Materials and methods Animals Male BALB/c mice were purchased from Charles River Laboratories Japan, Inc. (Yokohama, Japan). All experimental procedures used in this study were approved by the local ethics committee based on international guidelines (Institutional Animal Care and Use Committee) and adherence to the Pfizer policy.

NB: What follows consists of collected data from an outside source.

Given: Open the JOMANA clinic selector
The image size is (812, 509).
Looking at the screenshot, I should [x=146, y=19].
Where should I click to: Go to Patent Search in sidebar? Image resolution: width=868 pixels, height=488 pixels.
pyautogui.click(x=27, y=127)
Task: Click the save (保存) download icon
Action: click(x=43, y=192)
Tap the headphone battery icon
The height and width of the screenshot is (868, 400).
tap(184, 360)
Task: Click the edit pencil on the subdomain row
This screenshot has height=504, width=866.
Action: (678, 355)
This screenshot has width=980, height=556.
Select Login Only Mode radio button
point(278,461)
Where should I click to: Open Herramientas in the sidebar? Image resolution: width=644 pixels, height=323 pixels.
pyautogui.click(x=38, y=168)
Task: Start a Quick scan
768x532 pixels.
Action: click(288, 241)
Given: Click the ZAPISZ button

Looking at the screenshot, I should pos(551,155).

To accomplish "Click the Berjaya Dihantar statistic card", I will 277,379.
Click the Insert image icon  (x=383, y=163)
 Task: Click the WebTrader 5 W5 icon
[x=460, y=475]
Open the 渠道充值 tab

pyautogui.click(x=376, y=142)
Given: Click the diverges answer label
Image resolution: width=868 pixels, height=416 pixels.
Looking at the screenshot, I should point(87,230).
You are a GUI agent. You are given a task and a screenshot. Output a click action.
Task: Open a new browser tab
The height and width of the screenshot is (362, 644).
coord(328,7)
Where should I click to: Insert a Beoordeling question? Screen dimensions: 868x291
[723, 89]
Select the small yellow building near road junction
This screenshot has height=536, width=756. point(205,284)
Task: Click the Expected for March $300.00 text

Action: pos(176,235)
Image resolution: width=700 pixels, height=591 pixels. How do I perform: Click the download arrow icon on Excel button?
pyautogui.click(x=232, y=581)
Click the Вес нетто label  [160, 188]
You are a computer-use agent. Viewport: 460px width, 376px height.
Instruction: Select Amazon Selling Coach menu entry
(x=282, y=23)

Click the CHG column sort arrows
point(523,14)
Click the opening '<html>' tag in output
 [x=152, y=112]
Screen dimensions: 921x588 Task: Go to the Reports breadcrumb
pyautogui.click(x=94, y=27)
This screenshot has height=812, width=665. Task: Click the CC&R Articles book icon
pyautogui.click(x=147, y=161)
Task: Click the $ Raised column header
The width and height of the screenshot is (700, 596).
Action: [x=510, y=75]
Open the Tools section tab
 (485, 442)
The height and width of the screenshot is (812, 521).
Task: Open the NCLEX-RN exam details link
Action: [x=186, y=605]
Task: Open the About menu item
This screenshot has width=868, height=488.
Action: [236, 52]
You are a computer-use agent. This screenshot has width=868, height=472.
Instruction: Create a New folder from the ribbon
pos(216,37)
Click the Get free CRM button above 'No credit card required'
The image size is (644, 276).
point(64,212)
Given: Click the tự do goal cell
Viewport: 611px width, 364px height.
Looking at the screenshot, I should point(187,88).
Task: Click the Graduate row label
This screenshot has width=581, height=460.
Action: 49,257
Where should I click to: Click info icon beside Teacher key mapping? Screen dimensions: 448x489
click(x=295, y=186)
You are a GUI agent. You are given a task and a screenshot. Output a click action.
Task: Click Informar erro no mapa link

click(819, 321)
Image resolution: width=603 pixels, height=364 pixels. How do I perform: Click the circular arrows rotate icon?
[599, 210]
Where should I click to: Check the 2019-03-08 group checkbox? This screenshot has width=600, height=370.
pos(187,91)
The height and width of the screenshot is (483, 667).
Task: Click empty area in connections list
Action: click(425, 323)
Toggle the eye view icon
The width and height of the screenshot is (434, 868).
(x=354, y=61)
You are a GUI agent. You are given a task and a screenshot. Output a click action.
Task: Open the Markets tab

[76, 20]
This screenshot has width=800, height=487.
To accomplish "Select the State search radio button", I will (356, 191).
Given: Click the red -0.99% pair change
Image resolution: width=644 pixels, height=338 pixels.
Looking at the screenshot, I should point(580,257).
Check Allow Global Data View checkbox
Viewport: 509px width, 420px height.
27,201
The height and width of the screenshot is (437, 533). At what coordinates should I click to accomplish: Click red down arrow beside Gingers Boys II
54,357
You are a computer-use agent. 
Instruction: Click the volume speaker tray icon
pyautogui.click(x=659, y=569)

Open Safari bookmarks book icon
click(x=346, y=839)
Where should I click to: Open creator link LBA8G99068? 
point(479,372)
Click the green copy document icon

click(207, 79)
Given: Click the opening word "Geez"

Cell culture HepG2 and AML12 cell lines were purchased from the American Type Culture Collection (Manassas, VA). Huh7 cell line was purchased from Health Science Research Resources Bank (Osaka, Japan). HepG2 cell line was cultured in MEM culture medium supplemented with 10% heat-inactivated fetal bovine serum (FBS), 2 mM L-glutamine, 1.5 g/l sodium bicarbonate, 0.1 mM non-essential amino acids, 1 mM sodium pyruvate, 100 μg/ml penicillin and streptomycin. Huh7 cell line was cultured in Dulbecco's modified Eagle medium (DMEM) supplemented with 10% heat-inactivated FBS, 100 μg/ml penicillin and streptomycin. AML12 cell line was cultured in DMEM/F-12 1:1 mixture medium supplemented with 10% heat-inactivated FBS, 5 μg/ml insulin, 5 μg/ml transferrin, 5 ng/ml selenium, 40 ng/ml dexamethazone, 100 μg/ml penicillin and streptomycin.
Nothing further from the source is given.